### Problem to work on
Once you have read the data below, set it all down again exactly.

BEGIN Dataset records

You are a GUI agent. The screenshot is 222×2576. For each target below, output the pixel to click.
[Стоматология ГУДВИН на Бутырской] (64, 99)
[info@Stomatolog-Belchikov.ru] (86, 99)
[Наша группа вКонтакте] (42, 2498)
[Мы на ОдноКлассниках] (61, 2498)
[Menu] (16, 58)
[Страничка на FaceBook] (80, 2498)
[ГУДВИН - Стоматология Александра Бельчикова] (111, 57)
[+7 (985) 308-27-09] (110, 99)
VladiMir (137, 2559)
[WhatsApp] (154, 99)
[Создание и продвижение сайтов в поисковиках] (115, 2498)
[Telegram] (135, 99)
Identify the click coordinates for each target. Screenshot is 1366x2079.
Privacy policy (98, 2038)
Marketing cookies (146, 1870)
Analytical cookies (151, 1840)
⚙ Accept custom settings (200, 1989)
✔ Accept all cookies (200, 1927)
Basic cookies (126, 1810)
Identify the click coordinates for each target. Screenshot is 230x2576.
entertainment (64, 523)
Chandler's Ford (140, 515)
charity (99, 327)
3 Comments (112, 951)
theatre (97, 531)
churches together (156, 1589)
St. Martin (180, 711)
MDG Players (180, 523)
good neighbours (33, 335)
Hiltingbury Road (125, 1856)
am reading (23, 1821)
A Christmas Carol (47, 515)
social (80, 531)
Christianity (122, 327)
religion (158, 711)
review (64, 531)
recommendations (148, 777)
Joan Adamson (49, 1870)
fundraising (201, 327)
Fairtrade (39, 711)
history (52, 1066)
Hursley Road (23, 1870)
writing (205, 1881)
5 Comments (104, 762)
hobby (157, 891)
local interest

END Dataset records

### Written response
You are a GUI agent. The screenshot is 222×2576. For each target below, output the pixel to click.
[Стоматология ГУДВИН на Бутырской] (64, 99)
[info@Stomatolog-Belchikov.ru] (86, 99)
[Наша группа вКонтакте] (42, 2498)
[Мы на ОдноКлассниках] (61, 2498)
[Menu] (16, 58)
[Страничка на FaceBook] (80, 2498)
[ГУДВИН - Стоматология Александра Бельчикова] (111, 57)
[+7 (985) 308-27-09] (110, 99)
VladiMir (137, 2559)
[WhatsApp] (154, 99)
[Создание и продвижение сайтов в поисковиках] (115, 2498)
[Telegram] (135, 99)
Identify the click coordinates for each target. Screenshot is 1366x2079.
Privacy policy (98, 2038)
Marketing cookies (146, 1870)
Analytical cookies (151, 1840)
⚙ Accept custom settings (200, 1989)
✔ Accept all cookies (200, 1927)
Basic cookies (126, 1810)
Identify the click coordinates for each target. Screenshot is 230x2576.
entertainment (64, 523)
Chandler's Ford (140, 515)
charity (99, 327)
3 Comments (112, 951)
theatre (97, 531)
churches together (156, 1589)
St. Martin (180, 711)
MDG Players (180, 523)
good neighbours (33, 335)
Hiltingbury Road (125, 1856)
am reading (23, 1821)
A Christmas Carol (47, 515)
social (80, 531)
Christianity (122, 327)
religion (158, 711)
review (64, 531)
recommendations (148, 777)
Joan Adamson (49, 1870)
fundraising (201, 327)
Fairtrade (39, 711)
history (52, 1066)
Hursley Road (23, 1870)
writing (205, 1881)
5 Comments (104, 762)
hobby (157, 891)
local interest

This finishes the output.